Hia5 m6A tagging of accessible chromatin and internucleosomal DNA in neurons and non-neurons at single-molecule resolution

(A–D) Quality controls for PFC NeuN+ (red) and NeuN (blue) Fiber-seq, including (A) proportional representation of DNA molecules by circular consensus sequence (CCS) coverage, (B) read length, (C) m6A/A per read, and (D) genome-wide counts of (Hia5) methylation sensitive patches (MSPs) (y axis) by base pair length (x axis).
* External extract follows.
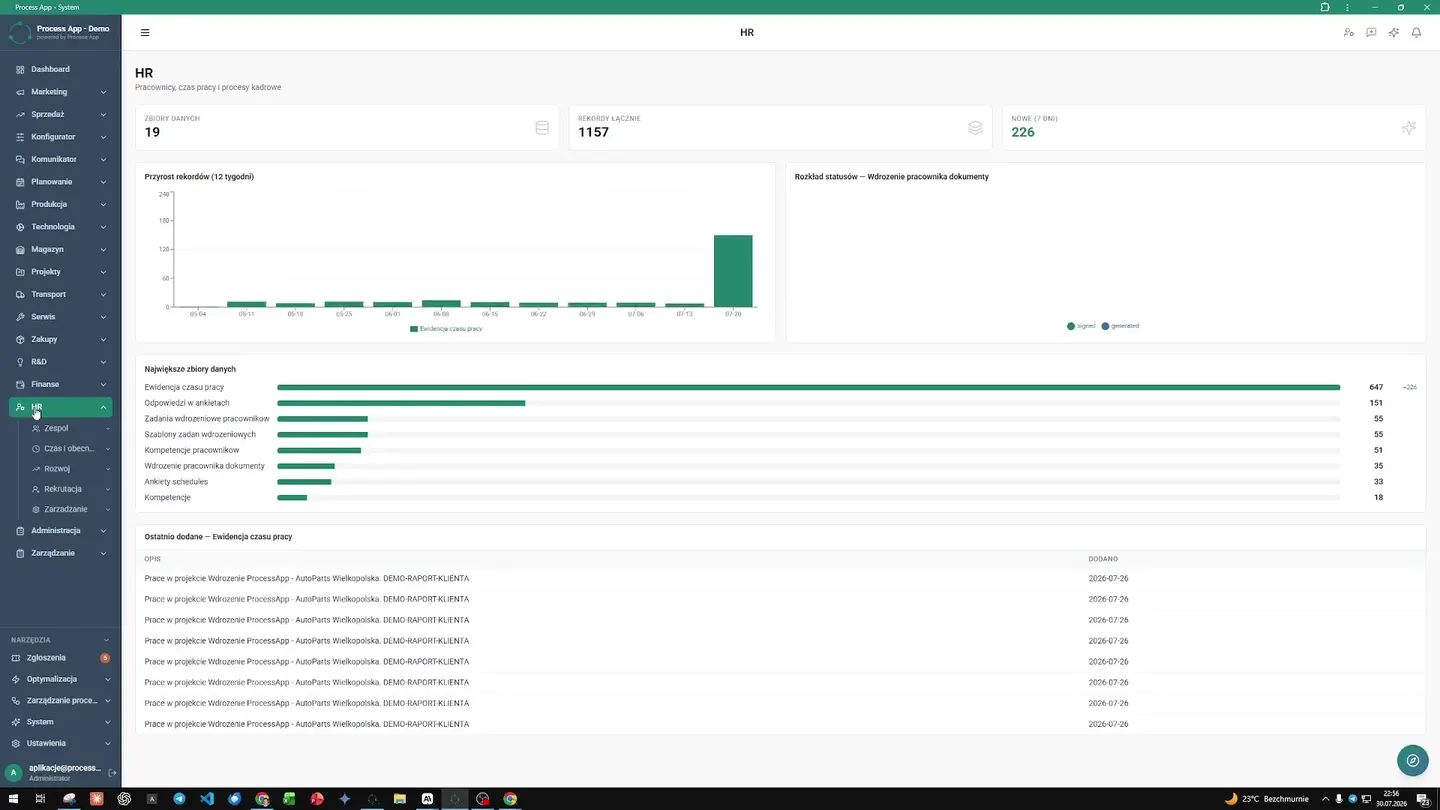Viewport: 1440px width, 810px height.
Task: Open the user settings icon in header
Action: coord(1348,33)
(E and F) Heatmap for 6-kb sequences centered on 45,992 ATAC-seq peaks each for (E) NeuN+ and (F) NeuN, split by k-means (k = 2) into promoter prominent (NeuN+) ATAC cluster 1 and (NeuN) cluster 3 and enhancer prominent (NeuN+) ATAC cluster 2 and (NeuN) cluster 4, as indicated. Numbers in parentheses indicate number of peaks by cluster. Pie charts display the genomic annotation of each cluster. Cell-type-specific alignments (NeuN+, NeuN) are shown for (left to right) ATAC-seq, H3K4me3 and H3K27ac ChIP-seq, and m6A signal in the (by cell type) corresponding Fiber-seq libraries (see text). Notice strong cell-type-specific NeuN+ versus NeuN differential regulation for enhancer-dominated clusters 2 and 4 compared to promoter-dominated clusters 1 and 3.

(G) Signal difference by cell type (NeuN+ versus NeuN) for each of the 39,807 neuronal ATAC-seq peaks from cluster 2 (E) and for each of the 39,988 non-neuronal ATAC-seq peaks from cluster 4 (F), using the formula shown on the y axis of each plot. For each set of enhancer peaks, the difference in ATAC counts and percentage accessibility was computed for every peak at each position and then divided by the total number of peaks in the cluster to determine the average difference in ATAC-seq counts and Fiber-seq percentage accessibility at each position relative to the center of the ATAC-seq peaks. For NeuN+ enhancers, NeuN signal was subtracted from NeuN+ signal, while for NeuN enhancers, NeuN+ signal was subtracted from NeuN signal. The exact equation used to calculate the per-position difference in ATAC-seq counts and Fiber-seq percentage accessibility is noted in the y axis label of each plot. The ATAC-seq counts for NeuN+ and NeuN are denoted as ANeuN+ and ANeuN−, respectively, while for Fiber-seq percentage accessibility they are referred to as FNeuN+ and FNeuN−. The NeuN+ and NeuN enhancer ATAC peaks are denoted as Ncluster2 and Ncluster4.

(H) Representative browser shots, ∼15 kb wide, comparing hs1-T2T genome annotated neuronal and non-neuronal chromatin from PFC (top) short-read epigenomic landscapes with (bottom) Fiber-seq signals for (left) GRIN1 NMDA receptor gene locus (chromosome 9q34.3) and (right) long non-coding RNA MALAT1 locus (chromosome 11q13.1) (right). Top to bottom, as indicated, GRIN1 gene map, NeuN+- and, separately, NeuN- specific “peak” landscapes for (blue) ATAC, (green) H3K4m3, (red) H3K27ac-seq, and (orange) H1 neural cell line (ENCODE) CCCTC-binding factor (CTCF) peak landscape. Fiber-seq long-read sequencing: (brown) m5CpG tracks by cell type, (black) NeuN+ Fiber-seq FIRE scores of methylation-sensitive patches (MSPs); NeuN+ and NeuN single DNA molecules are as indicated; blue-shaded single DNA molecules/chromatin fibers are highlighted as representative examples and shown at the bottom again at a higher (150 bp) resolution, with purple-colored vertical rectangles marking linker DNA (examples marked by “L” on fiber), with single-nucleosome (“n” on fiber) resolution, and red/brown-colored MSPs scoring as regulatory elements (P, promoter, and RE, regulatory element on fiber) by FIRE analyses (orange, FDR 0.10 ≥ q > 0.05; bright red, FDR 0.05 ≥ q > 0.01; dark red-brown FDR q ≤ 0.01). Notice prominence of FIRE nucleosome-depleted regions (NDRs) for GRIN1 in neuronal and for MALAT1 in non-neuronal fibers.